■ **Exercise details**
Please rewrite the items below, replacing "coordinate pair" with "pair of coordinates" and leaving everything else unchanged.

[Element and text position data]
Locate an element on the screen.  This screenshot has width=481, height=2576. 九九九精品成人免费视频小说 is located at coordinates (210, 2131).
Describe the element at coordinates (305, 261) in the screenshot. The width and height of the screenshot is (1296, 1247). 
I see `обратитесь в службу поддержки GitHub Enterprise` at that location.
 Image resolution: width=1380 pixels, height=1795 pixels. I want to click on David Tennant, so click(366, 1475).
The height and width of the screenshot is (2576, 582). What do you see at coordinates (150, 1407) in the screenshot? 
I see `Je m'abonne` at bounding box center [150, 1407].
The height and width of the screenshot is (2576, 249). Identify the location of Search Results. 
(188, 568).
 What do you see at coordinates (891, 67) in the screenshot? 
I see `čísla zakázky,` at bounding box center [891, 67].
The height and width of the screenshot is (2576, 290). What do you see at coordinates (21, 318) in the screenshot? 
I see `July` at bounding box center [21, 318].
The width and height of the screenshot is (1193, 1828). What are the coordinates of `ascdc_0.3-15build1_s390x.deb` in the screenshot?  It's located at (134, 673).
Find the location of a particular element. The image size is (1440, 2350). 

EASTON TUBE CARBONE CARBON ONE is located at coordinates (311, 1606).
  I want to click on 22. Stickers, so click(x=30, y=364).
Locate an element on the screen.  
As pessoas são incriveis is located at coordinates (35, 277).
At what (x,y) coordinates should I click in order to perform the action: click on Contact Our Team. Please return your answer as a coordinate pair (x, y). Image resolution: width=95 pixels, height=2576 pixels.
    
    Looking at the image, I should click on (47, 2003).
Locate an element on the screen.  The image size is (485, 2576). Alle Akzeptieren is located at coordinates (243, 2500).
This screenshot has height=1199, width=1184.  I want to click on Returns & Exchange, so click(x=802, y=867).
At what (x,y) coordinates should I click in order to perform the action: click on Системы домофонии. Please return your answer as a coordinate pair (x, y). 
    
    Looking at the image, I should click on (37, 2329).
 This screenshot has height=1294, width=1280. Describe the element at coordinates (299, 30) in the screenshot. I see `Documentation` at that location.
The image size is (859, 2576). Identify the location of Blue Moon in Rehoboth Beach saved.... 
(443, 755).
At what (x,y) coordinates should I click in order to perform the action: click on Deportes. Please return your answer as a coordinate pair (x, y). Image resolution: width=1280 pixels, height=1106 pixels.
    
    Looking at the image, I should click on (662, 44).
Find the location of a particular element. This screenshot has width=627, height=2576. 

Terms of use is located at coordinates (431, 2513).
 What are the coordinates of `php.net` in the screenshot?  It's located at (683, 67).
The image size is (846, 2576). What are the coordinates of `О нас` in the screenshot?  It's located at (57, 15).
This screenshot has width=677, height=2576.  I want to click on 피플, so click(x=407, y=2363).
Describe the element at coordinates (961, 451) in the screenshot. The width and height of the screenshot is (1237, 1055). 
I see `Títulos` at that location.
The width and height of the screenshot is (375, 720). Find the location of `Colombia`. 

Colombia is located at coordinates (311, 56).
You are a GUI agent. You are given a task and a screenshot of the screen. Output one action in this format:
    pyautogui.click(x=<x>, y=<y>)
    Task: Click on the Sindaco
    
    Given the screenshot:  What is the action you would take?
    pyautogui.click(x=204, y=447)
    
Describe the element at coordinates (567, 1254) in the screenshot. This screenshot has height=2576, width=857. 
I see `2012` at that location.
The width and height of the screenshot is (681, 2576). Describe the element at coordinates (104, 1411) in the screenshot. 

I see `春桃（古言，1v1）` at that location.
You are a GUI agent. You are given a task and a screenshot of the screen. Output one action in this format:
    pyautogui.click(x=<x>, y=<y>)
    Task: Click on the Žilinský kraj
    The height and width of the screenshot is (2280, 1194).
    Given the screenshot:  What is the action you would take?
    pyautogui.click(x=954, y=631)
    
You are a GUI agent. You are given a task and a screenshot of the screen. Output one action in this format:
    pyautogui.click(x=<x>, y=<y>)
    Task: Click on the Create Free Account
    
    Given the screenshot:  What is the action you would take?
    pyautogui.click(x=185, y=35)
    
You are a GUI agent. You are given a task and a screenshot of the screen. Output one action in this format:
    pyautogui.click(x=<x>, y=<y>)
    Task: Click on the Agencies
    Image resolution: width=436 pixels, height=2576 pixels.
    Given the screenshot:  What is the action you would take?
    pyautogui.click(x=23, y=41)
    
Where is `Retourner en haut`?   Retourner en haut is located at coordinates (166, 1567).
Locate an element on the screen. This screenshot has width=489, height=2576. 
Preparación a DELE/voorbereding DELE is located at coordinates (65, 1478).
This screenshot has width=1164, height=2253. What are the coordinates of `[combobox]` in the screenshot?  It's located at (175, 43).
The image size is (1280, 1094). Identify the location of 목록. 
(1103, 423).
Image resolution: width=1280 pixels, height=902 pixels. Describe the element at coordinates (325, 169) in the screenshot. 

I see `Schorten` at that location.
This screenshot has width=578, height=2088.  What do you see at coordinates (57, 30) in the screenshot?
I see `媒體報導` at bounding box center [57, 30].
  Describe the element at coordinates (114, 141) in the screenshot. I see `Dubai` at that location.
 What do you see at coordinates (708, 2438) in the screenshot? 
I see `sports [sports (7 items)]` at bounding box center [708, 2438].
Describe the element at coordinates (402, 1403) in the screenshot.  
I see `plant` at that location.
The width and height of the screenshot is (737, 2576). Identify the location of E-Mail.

■ **Task result**
Locate an element on the screen.  This screenshot has width=481, height=2576. 九九九精品成人免费视频小说 is located at coordinates (210, 2131).
Describe the element at coordinates (305, 261) in the screenshot. The width and height of the screenshot is (1296, 1247). 
I see `обратитесь в службу поддержки GitHub Enterprise` at that location.
 Image resolution: width=1380 pixels, height=1795 pixels. I want to click on David Tennant, so click(366, 1475).
The height and width of the screenshot is (2576, 582). What do you see at coordinates (150, 1407) in the screenshot? 
I see `Je m'abonne` at bounding box center [150, 1407].
The height and width of the screenshot is (2576, 249). Identify the location of Search Results. 
(188, 568).
 What do you see at coordinates (891, 67) in the screenshot? 
I see `čísla zakázky,` at bounding box center [891, 67].
The height and width of the screenshot is (2576, 290). What do you see at coordinates (21, 318) in the screenshot? 
I see `July` at bounding box center [21, 318].
The width and height of the screenshot is (1193, 1828). What are the coordinates of `ascdc_0.3-15build1_s390x.deb` in the screenshot?  It's located at (134, 673).
Find the location of a particular element. The image size is (1440, 2350). 

EASTON TUBE CARBONE CARBON ONE is located at coordinates (311, 1606).
  I want to click on 22. Stickers, so click(x=30, y=364).
Locate an element on the screen.  
As pessoas são incriveis is located at coordinates (35, 277).
At what (x,y) coordinates should I click in order to perform the action: click on Contact Our Team. Please return your answer as a pair of coordinates (x, y). Image resolution: width=95 pixels, height=2576 pixels.
    
    Looking at the image, I should click on (47, 2003).
Locate an element on the screen.  The image size is (485, 2576). Alle Akzeptieren is located at coordinates (243, 2500).
This screenshot has height=1199, width=1184.  I want to click on Returns & Exchange, so click(x=802, y=867).
At what (x,y) coordinates should I click in order to perform the action: click on Системы домофонии. Please return your answer as a pair of coordinates (x, y). 
    
    Looking at the image, I should click on (37, 2329).
 This screenshot has height=1294, width=1280. Describe the element at coordinates (299, 30) in the screenshot. I see `Documentation` at that location.
The image size is (859, 2576). Identify the location of Blue Moon in Rehoboth Beach saved.... 
(443, 755).
At what (x,y) coordinates should I click in order to perform the action: click on Deportes. Please return your answer as a pair of coordinates (x, y). Image resolution: width=1280 pixels, height=1106 pixels.
    
    Looking at the image, I should click on (662, 44).
Find the location of a particular element. This screenshot has width=627, height=2576. 

Terms of use is located at coordinates (431, 2513).
 What are the coordinates of `php.net` in the screenshot?  It's located at (683, 67).
The image size is (846, 2576). What are the coordinates of `О нас` in the screenshot?  It's located at (57, 15).
This screenshot has width=677, height=2576.  I want to click on 피플, so click(x=407, y=2363).
Describe the element at coordinates (961, 451) in the screenshot. The width and height of the screenshot is (1237, 1055). 
I see `Títulos` at that location.
The width and height of the screenshot is (375, 720). Find the location of `Colombia`. 

Colombia is located at coordinates (311, 56).
You are a GUI agent. You are given a task and a screenshot of the screen. Output one action in this format:
    pyautogui.click(x=<x>, y=<y>)
    Task: Click on the Sindaco
    
    Given the screenshot:  What is the action you would take?
    pyautogui.click(x=204, y=447)
    
Describe the element at coordinates (567, 1254) in the screenshot. This screenshot has height=2576, width=857. 
I see `2012` at that location.
The width and height of the screenshot is (681, 2576). Describe the element at coordinates (104, 1411) in the screenshot. 

I see `春桃（古言，1v1）` at that location.
You are a GUI agent. You are given a task and a screenshot of the screen. Output one action in this format:
    pyautogui.click(x=<x>, y=<y>)
    Task: Click on the Žilinský kraj
    The height and width of the screenshot is (2280, 1194).
    Given the screenshot:  What is the action you would take?
    pyautogui.click(x=954, y=631)
    
You are a GUI agent. You are given a task and a screenshot of the screen. Output one action in this format:
    pyautogui.click(x=<x>, y=<y>)
    Task: Click on the Create Free Account
    
    Given the screenshot:  What is the action you would take?
    pyautogui.click(x=185, y=35)
    
You are a GUI agent. You are given a task and a screenshot of the screen. Output one action in this format:
    pyautogui.click(x=<x>, y=<y>)
    Task: Click on the Agencies
    Image resolution: width=436 pixels, height=2576 pixels.
    Given the screenshot:  What is the action you would take?
    pyautogui.click(x=23, y=41)
    
Where is `Retourner en haut`?   Retourner en haut is located at coordinates (166, 1567).
Locate an element on the screen. This screenshot has width=489, height=2576. 
Preparación a DELE/voorbereding DELE is located at coordinates (65, 1478).
This screenshot has width=1164, height=2253. What are the coordinates of `[combobox]` in the screenshot?  It's located at (175, 43).
The image size is (1280, 1094). Identify the location of 목록. 
(1103, 423).
Image resolution: width=1280 pixels, height=902 pixels. Describe the element at coordinates (325, 169) in the screenshot. 

I see `Schorten` at that location.
This screenshot has width=578, height=2088.  What do you see at coordinates (57, 30) in the screenshot?
I see `媒體報導` at bounding box center [57, 30].
  Describe the element at coordinates (114, 141) in the screenshot. I see `Dubai` at that location.
 What do you see at coordinates (708, 2438) in the screenshot? 
I see `sports [sports (7 items)]` at bounding box center [708, 2438].
Describe the element at coordinates (402, 1403) in the screenshot.  
I see `plant` at that location.
The width and height of the screenshot is (737, 2576). Identify the location of E-Mail.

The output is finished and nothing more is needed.